Keystone argues that in any event there was no billing error and thus plaintiffs have failed to show any harm as a result of any failure to comply with RESPA.

As noted, there exists an issue as to whether Keystone properly assessed the interest charges in question. It follows that there is an issue as to whether Keystone failed within sixty days after receiving a qualified written request from Mr. Cortez to “make appropriate corrections.” 12 U.S.C. § 2605(e)(2). If so, Keystone would be liable for any resulting damages including any denial of credit because of the reporting of such charges as delinquent to credit reporting agencies. See 12 U.S.C. § 2605(f)(1)(A). Also, insofar as Keystone failed within twenty days to acknowledge in writing the receipt of a qualified written request from Mr. Cortez or within sixty days to provide plaintiffs with a written explanation or clarification of the reasons why Keystone believed the account to be correct, plaintiffs may recover any actual damages resulting from such failure. See 12 U.S.C. § 2605(e)(1)(A), (f)(1)(A).

Actual damages encompass compensation for any pecuniary loss including such things as time spent away from employment while preparing correspondence to the loan servicer, and expenses for preparing, photocopying and obtaining certified copies of correspondence. See Rawlings, 64 F.Supp.2d at 1164. Plaintiffs have presented competent evidence that their available credit was decreased by the amount of outstanding interest charges on the account during any given week and they were thus unable to earn interest on other accounts. Insofar as a denial of access to the full amount of the credit line resulted from an improper failure to correct the assessment of interest charges, this would constitute actual damages for which Keystone could be liable.

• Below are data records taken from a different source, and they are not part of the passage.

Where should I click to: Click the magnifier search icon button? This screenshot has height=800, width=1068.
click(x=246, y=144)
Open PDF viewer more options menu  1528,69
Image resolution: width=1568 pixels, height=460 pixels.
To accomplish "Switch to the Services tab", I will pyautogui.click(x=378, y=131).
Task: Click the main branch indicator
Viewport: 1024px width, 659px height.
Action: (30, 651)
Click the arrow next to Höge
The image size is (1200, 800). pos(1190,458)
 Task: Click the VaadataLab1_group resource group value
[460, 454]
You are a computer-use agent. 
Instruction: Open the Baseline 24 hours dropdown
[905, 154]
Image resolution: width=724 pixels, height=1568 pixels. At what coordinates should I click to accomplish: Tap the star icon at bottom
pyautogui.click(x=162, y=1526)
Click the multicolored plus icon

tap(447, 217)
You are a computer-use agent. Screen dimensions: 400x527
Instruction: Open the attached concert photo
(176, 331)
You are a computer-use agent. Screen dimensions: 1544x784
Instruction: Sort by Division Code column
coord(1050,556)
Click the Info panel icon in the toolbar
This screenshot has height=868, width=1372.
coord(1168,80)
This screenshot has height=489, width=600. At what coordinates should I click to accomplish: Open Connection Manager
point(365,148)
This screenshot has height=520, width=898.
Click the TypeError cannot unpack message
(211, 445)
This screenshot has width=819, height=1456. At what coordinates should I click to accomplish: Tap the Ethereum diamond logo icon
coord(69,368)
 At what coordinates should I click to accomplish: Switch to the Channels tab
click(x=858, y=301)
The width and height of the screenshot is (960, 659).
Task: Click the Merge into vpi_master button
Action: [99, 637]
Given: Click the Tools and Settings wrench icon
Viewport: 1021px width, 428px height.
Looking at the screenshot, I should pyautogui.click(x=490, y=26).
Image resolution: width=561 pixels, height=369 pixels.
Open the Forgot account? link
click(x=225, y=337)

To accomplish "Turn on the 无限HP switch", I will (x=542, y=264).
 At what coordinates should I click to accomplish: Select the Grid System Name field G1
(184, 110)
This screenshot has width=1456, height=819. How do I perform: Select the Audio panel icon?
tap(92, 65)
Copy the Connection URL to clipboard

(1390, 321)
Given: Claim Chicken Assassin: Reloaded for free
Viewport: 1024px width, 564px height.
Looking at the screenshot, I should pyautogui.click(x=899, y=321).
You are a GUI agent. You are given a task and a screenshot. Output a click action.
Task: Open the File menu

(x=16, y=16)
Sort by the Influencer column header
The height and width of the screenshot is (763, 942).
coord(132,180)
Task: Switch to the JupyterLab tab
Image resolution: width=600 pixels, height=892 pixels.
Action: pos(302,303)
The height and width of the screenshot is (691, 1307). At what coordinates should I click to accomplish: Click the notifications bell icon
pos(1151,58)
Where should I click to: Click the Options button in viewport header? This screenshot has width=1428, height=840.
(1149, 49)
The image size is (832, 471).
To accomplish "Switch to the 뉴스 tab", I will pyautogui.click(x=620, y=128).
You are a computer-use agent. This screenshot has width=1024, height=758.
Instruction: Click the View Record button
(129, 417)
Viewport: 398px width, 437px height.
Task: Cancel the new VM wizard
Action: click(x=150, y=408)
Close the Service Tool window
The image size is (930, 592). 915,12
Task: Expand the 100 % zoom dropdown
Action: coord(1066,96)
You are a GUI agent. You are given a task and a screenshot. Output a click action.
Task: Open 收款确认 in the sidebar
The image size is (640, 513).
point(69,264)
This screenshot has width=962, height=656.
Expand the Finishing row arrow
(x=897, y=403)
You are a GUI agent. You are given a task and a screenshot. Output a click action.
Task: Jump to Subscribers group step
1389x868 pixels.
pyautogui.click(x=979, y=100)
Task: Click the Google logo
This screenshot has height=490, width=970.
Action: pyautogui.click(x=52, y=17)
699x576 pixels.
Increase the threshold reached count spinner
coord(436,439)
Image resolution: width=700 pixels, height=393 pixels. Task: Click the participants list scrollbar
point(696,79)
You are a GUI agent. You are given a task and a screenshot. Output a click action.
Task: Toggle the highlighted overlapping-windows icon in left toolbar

Plaintiffs have asserted a cognizable RESPA claim and it does not clearly appear from the record presented that they will be unable to sustain it. Keystone thus is not entitled to summary judgment on this claim.

Thanks for the questions and hope this helps.

Paul

This author is not an attorney and this information should not be considered legal advice.  Please consult an attorney for legal advice.